This ubiquitous teatime treat is a hugely popular choice to buy as a gift (there’s a big gift-giving culture in Asia), and bite-sized pieces come individually wrapped and beautifully packaged in larger boxes.

They’re not quite cakes as we in the UK might know them. They’re oblongs of crumbly buttery pastry that encase pineapple flesh that’s been boiled down with some sugar.

The folk at Sunny Hills use high grade Japanese flour and the eggs in their pastry are from chickens pampered with state of the art German equipment that create a more than ideal environment for them, which also includes classical music wafting through the hen houses. 

I bit into a fair few cuboids of pineapple cake during my time in Taipei, and I have to say, the ones from here were particularly good. Not too sweet, the pastry had a great crumb, and their Taipei café is a really nice spot to sit for a while. 

Not to mention the fact they give every customer one piece of cake and a cup of tea for free; whether you then choose to buy some to take with you is irrelevant. A clever way to create a welcoming environment for everyone, and it doubles up nicely as an effective marketing tool – people were leaving with crates of the stuff. 

Beef noodle soup from Richie Chen. You know it’s an obsession when it gets its own festival.
Beef noodle soup is a dish that inspires competitiveness and innovation
in chefs. Everyone wants to claim the title of beef noodle king. 

Bowls range from the silly (£220 at one particular place in Taipei) to cheap as chips makeshift noodle shacks. Either way, it’s quite difficult to have a bad beef noodle experience in Taiwan. 

Feichi took us to a perennial favourite run by chef Richie Chen, who’s found TV fame and won awards for his concoction – succulent beef shanks and al dente noodles in a herbal soup. Very good.

Dried fruit from Love Flower Fruit. This is a great little business, and the sort of thing that must be pure pleasure to run. Another example of a good gift to give (see pineapple cake above), dried fruit is a popular snack in Taiwan. 

The ones from Love Flower Fruit are simply washed, sliced, laid on wire racks, then dehydrated in machines for the best part of a day. Nothing is added – no sugar, no preservatives. They’re then sealed in packs and shipped off to customers.

Pretty much every fruit that isn’t just water is available dried – mango, persimmon, guava, apple, banana, papaya, pear, pineapple, and so on.

Street food must-eat

On a whole, I found the night market street food in Taipei to be a bit too sweet for me – lots of sugary sauces – give me salty and umami any day. I tried the oyster omelette (oar-ah jien), oyster vermicelli (oar-ah mee-sua), and a sausage wrapped in rice, and they all fell into this category. But there were a couple of things that were very good indeed.

Pork belly buns (gua bao). This is a burger, Taiwanese style.
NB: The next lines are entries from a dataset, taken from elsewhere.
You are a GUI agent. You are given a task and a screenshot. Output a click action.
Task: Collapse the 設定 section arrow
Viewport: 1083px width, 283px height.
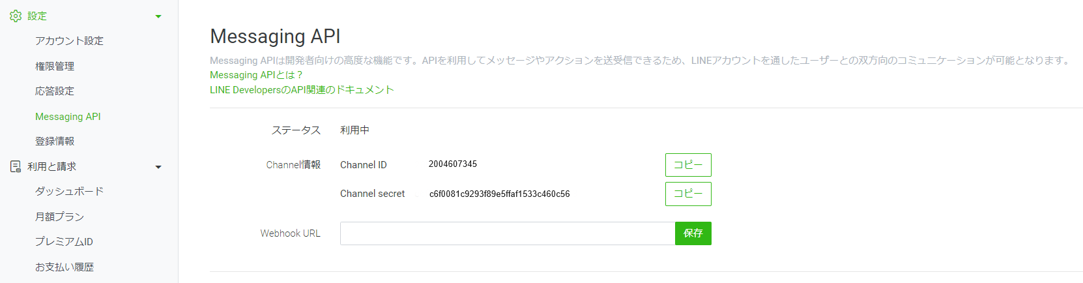158,16
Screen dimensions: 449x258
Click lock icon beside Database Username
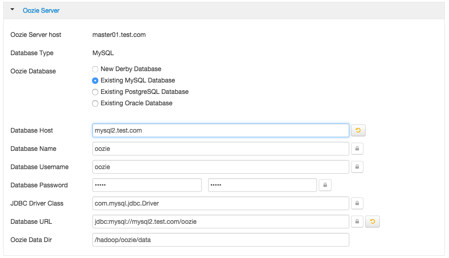point(357,167)
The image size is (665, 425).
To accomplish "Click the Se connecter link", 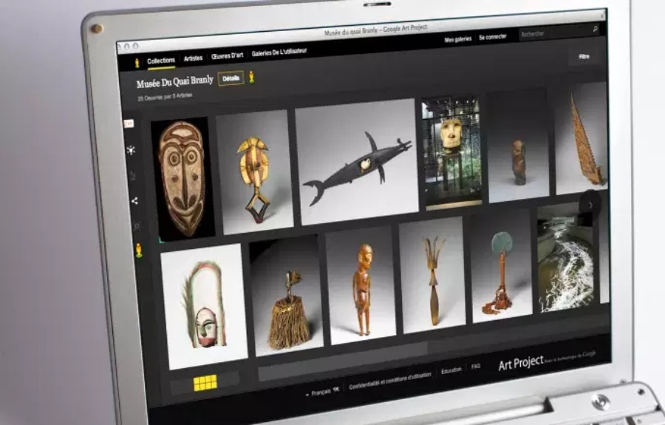I will pos(492,37).
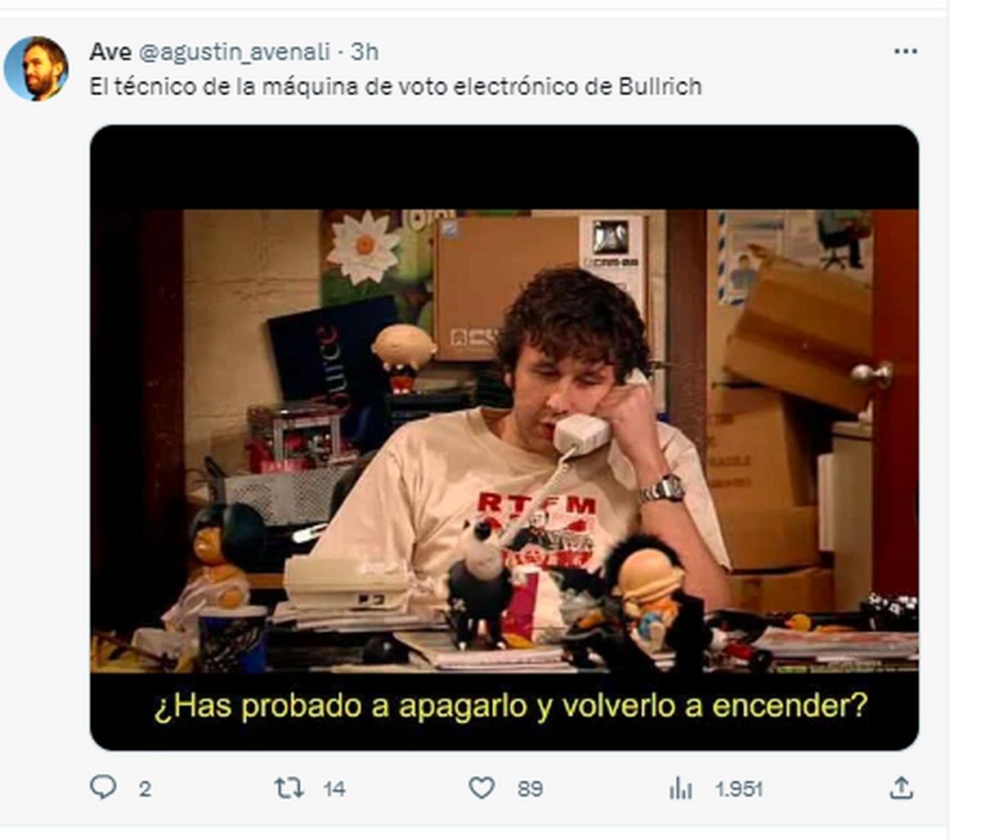Like the tweet with heart icon
Image resolution: width=981 pixels, height=839 pixels.
[482, 788]
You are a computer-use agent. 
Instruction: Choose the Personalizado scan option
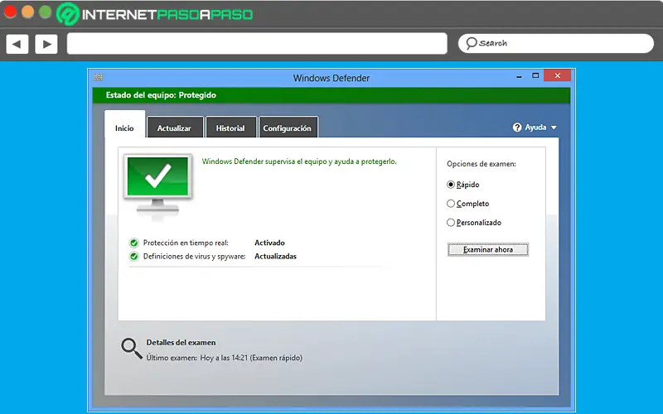pos(451,223)
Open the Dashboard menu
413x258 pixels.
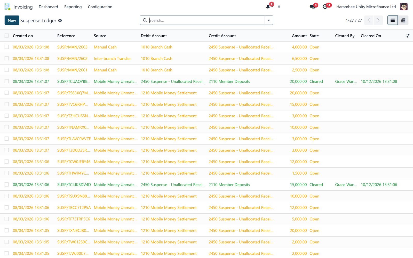tap(48, 7)
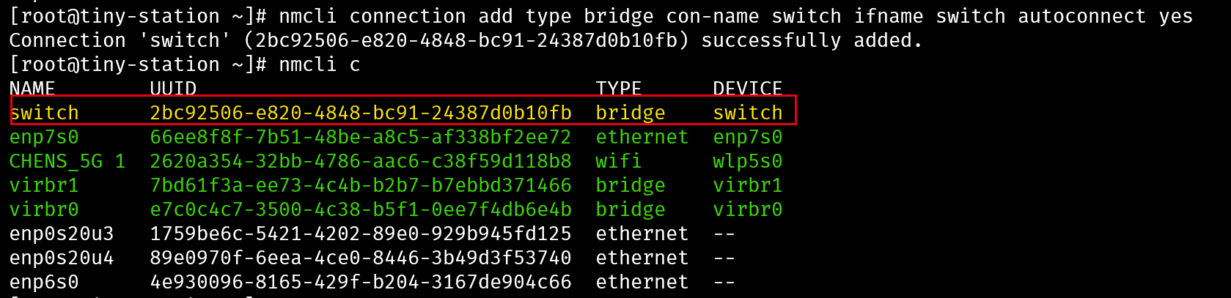The image size is (1231, 298).
Task: Click the wifi type entry
Action: 619,161
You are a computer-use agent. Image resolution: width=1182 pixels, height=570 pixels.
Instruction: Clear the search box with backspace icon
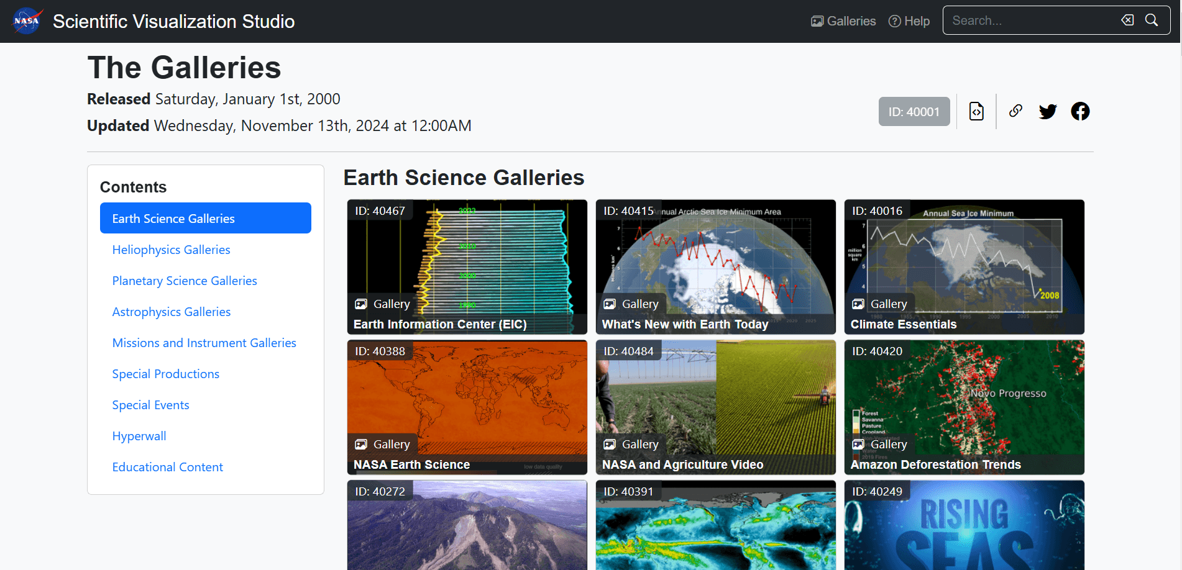point(1127,20)
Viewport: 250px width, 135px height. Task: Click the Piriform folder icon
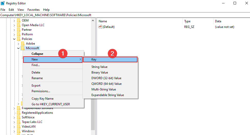[18, 34]
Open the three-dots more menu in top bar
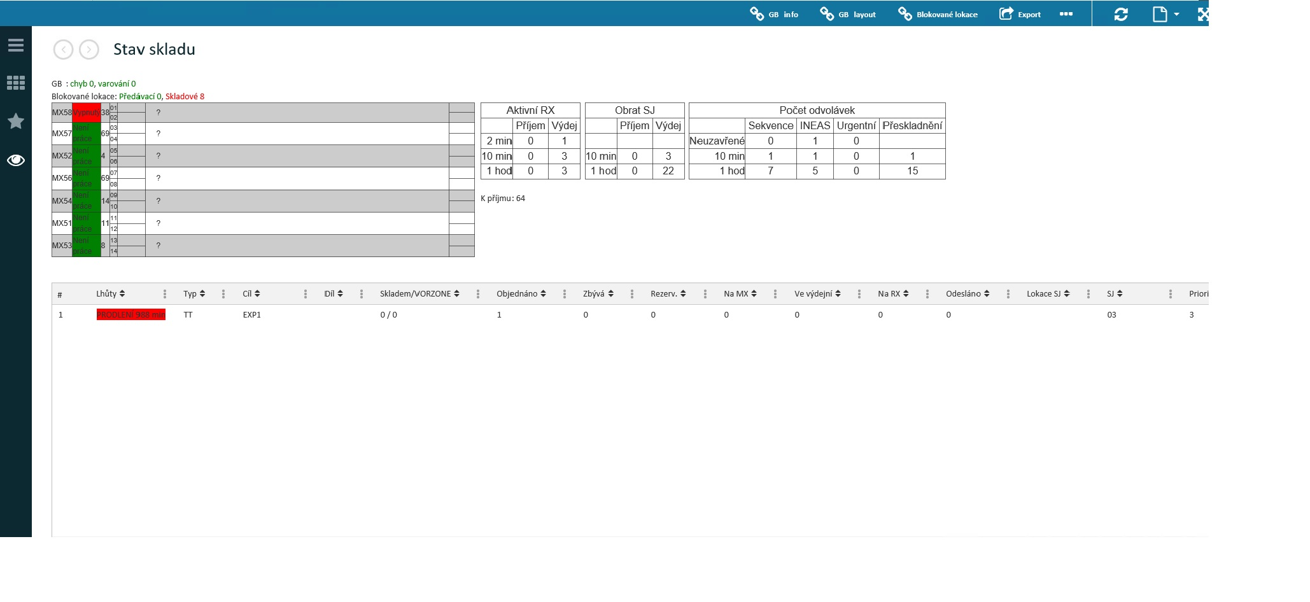Image resolution: width=1310 pixels, height=602 pixels. click(x=1066, y=14)
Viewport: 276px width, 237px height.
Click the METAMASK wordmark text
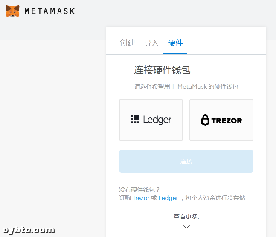[x=49, y=11]
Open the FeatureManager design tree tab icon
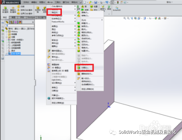This screenshot has width=182, height=140. [7, 22]
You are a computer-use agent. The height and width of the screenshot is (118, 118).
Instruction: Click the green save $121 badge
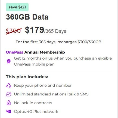[17, 7]
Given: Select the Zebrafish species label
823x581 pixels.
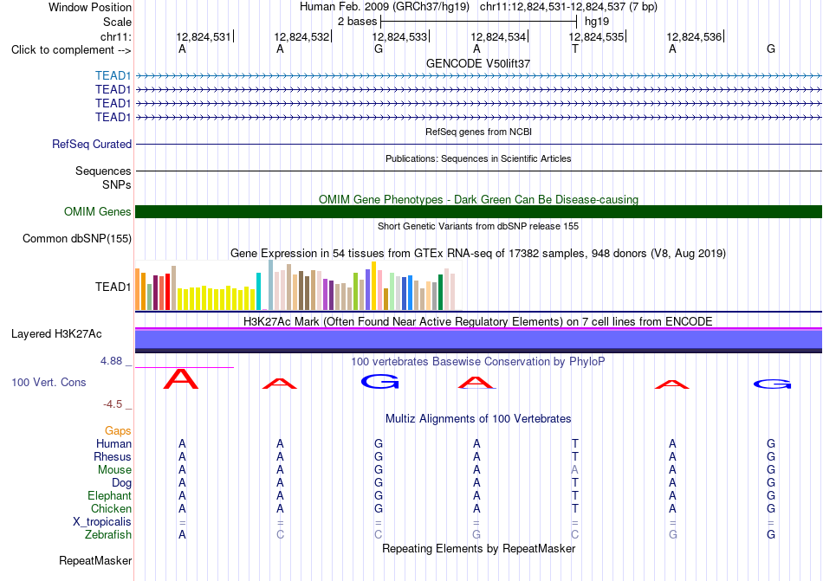Looking at the screenshot, I should coord(108,534).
It’s soy sauce stewed pork, peanuts crushed with sugar, preserved mustard greens, coriander, all in a fluffy steamed bun. The filling is chopped up into small pieces and mixed together so there’s a bit of everything in every bite.
  
I had one at Lan Jia Gua Bao (No. 3, Alley 8, Lane 316, Roosevelt Road, Sec. 3), generally acknowledged as serving some of the best in town. They were certainly good, and won at value (about £1 each) and portion size, but I have to say, in terms of flavour, the ones from Bao London were better. 

But then I had another one, on a different day, at Ningxia night market, and this time it was excellent. Turns out the this one was full fat, whereas we had specified fully lean before. That would explain the increased deliciousness, then.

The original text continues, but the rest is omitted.